Type 1 diabetes appears most often during childhood, adolescence or early adulthood. It affects approximately 10% of people with diabetes. Type 1 diabetes was formerly known as insulin-dependent diabetes or juvenile diabetes. It is characterized by an acquired failure to produce insulin. Therefore, type 1 diabetics depend on daily insulin injections or an insulin pump to ensure their survival.
Type 2 diabetes is the most common form of diabetes (90% of cases). It generally manifests in adulthood, in individuals aged 40 years and over. Unfortunately, in recent years, we have been seeing it appear in increasingly younger people, for example, in cases of childhood obesity.
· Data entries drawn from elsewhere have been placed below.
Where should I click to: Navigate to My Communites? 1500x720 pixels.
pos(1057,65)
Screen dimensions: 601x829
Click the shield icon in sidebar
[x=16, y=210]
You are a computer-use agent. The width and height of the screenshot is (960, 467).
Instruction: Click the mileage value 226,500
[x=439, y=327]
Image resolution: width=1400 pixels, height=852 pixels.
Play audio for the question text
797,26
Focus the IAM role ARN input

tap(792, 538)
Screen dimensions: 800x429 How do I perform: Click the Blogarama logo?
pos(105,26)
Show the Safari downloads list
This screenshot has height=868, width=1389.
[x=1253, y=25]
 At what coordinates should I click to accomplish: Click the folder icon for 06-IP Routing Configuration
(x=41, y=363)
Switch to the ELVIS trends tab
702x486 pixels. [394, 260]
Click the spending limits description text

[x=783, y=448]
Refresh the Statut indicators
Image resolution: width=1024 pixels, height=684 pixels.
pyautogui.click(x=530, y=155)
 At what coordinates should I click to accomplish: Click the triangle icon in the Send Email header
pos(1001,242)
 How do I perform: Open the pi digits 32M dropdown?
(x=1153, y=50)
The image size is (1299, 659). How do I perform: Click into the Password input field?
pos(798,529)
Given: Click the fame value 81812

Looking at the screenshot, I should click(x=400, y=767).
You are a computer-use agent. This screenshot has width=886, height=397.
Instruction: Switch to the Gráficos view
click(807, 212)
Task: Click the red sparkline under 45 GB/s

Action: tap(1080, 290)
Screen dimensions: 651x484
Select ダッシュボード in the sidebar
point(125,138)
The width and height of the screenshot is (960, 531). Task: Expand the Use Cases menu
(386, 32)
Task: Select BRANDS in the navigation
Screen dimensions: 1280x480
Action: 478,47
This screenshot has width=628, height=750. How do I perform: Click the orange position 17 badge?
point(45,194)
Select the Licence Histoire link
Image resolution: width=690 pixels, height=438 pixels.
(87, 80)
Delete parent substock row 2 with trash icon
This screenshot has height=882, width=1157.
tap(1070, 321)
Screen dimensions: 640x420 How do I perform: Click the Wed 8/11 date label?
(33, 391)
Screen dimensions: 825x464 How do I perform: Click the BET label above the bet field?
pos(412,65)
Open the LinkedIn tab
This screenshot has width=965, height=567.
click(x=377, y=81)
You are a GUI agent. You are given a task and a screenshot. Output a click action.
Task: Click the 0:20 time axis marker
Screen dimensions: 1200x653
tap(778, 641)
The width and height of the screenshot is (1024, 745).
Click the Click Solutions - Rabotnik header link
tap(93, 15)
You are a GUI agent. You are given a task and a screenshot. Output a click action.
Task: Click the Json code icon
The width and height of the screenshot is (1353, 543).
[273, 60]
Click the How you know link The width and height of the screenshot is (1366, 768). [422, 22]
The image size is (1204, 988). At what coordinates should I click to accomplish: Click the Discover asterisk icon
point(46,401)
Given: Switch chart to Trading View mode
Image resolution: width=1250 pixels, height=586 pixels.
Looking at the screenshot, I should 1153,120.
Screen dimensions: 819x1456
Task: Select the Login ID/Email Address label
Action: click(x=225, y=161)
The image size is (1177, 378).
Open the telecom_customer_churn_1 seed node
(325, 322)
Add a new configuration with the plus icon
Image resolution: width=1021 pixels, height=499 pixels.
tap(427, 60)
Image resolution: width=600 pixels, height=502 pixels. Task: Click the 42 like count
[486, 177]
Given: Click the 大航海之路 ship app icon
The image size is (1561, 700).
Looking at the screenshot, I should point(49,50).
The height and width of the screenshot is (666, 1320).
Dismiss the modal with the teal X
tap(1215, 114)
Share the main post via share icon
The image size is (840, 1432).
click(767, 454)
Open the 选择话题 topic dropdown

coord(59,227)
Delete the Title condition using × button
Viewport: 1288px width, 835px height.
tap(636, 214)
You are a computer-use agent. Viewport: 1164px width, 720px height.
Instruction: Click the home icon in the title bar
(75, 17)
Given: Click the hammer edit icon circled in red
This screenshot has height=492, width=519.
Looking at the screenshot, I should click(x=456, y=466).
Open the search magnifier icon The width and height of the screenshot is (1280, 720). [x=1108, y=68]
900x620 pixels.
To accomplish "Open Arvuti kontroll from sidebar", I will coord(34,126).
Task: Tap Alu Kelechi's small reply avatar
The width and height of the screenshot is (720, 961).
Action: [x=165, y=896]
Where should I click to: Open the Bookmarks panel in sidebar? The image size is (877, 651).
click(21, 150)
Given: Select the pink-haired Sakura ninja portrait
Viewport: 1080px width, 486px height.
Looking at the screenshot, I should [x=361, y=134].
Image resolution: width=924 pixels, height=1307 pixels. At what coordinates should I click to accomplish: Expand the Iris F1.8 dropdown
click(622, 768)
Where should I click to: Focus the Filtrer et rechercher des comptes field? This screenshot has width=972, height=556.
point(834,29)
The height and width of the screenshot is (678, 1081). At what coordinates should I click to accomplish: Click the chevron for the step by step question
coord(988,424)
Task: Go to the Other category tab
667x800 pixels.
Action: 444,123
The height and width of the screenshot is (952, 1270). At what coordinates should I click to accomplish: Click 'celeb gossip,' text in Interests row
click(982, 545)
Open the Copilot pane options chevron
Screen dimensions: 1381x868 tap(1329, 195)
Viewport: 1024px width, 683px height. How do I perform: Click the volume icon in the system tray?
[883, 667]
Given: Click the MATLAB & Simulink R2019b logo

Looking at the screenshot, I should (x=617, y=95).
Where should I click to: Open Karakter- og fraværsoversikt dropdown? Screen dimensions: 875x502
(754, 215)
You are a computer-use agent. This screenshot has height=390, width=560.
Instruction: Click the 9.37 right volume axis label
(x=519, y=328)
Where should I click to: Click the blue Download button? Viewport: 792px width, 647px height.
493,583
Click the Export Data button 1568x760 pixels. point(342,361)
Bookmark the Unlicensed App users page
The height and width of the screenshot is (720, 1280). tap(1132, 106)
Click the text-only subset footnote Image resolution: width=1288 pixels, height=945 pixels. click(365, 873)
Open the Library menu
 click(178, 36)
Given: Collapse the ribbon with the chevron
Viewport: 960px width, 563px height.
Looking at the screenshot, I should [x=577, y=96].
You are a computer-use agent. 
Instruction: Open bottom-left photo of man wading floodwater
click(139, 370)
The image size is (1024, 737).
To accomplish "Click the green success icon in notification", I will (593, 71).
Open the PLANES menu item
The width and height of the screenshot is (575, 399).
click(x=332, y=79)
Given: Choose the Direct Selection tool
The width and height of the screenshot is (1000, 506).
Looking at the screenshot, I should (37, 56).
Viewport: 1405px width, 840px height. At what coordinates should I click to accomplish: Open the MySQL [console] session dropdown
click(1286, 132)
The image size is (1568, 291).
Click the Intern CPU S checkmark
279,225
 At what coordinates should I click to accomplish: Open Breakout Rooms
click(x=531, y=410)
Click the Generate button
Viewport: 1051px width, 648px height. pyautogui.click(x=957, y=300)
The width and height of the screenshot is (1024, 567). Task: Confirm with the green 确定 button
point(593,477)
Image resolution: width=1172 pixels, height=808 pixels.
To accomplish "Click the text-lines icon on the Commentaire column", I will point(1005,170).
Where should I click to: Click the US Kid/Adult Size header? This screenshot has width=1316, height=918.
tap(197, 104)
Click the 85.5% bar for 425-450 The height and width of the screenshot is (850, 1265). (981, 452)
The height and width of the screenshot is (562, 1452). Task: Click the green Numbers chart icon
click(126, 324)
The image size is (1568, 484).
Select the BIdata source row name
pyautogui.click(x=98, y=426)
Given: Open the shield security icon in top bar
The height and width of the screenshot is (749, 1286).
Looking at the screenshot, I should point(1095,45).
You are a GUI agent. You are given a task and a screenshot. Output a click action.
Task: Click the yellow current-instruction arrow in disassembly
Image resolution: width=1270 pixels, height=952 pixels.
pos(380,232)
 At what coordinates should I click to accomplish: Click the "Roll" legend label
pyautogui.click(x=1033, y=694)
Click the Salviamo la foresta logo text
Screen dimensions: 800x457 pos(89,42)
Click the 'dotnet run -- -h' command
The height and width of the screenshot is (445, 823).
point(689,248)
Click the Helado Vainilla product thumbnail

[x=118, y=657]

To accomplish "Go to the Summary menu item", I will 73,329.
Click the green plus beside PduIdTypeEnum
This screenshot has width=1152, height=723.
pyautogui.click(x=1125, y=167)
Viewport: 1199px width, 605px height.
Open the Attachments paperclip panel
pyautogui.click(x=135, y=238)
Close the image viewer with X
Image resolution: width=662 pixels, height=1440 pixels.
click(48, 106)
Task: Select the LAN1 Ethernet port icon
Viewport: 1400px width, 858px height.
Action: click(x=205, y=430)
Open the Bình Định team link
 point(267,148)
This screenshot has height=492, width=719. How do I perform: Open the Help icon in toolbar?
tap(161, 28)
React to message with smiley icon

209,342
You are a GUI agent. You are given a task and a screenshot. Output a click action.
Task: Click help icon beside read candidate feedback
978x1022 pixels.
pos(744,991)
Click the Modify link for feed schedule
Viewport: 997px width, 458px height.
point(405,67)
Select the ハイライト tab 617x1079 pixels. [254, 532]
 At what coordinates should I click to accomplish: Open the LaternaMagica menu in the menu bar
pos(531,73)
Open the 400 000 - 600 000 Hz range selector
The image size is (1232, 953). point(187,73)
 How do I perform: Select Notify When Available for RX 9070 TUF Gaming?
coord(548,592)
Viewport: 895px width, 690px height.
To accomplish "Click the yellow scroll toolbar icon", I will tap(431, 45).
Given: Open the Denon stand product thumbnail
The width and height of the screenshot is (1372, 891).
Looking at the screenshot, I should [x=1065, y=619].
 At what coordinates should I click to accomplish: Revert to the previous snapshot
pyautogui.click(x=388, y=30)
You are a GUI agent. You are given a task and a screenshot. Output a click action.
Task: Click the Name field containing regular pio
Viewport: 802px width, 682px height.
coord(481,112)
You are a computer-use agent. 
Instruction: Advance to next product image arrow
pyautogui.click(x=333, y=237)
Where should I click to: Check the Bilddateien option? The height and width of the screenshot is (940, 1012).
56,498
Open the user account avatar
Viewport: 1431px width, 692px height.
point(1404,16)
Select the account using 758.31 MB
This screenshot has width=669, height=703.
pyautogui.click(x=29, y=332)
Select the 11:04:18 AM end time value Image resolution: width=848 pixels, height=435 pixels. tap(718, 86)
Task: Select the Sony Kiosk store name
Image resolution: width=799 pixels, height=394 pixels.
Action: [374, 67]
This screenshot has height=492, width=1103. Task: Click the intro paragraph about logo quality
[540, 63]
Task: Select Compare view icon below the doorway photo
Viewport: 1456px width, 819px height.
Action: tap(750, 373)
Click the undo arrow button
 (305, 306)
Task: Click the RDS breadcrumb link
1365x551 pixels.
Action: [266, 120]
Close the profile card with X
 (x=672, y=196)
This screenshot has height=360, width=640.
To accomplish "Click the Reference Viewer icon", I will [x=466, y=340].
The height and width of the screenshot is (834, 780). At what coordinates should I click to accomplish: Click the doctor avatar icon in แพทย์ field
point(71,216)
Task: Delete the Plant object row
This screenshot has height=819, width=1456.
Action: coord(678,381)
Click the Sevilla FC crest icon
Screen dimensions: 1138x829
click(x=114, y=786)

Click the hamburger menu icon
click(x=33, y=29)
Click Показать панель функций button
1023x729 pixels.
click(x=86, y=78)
There are many causes for type 2 diabetes. Genetics and environment in particular can cause this chronic disease to develop. Most often, an interaction between these two factors triggers a resistance to how insulin acts to get glucose into the cells of our body. This causes an increase in insulin production which cannot be maintained over time. And so patients need to start self-injecting insulin to make up the shortage. The good news is that prevention is possible, by making lifestyle changes:
- Take your diabetes medications (insulin or oral medication) as prescribed to control your blood sugar.
- Rigorously manage your diet.
- Do physical exercise.
- Make sure you follow up with your doctor.
Remember that diabetes doubles the risk of developing cardiovascular disease.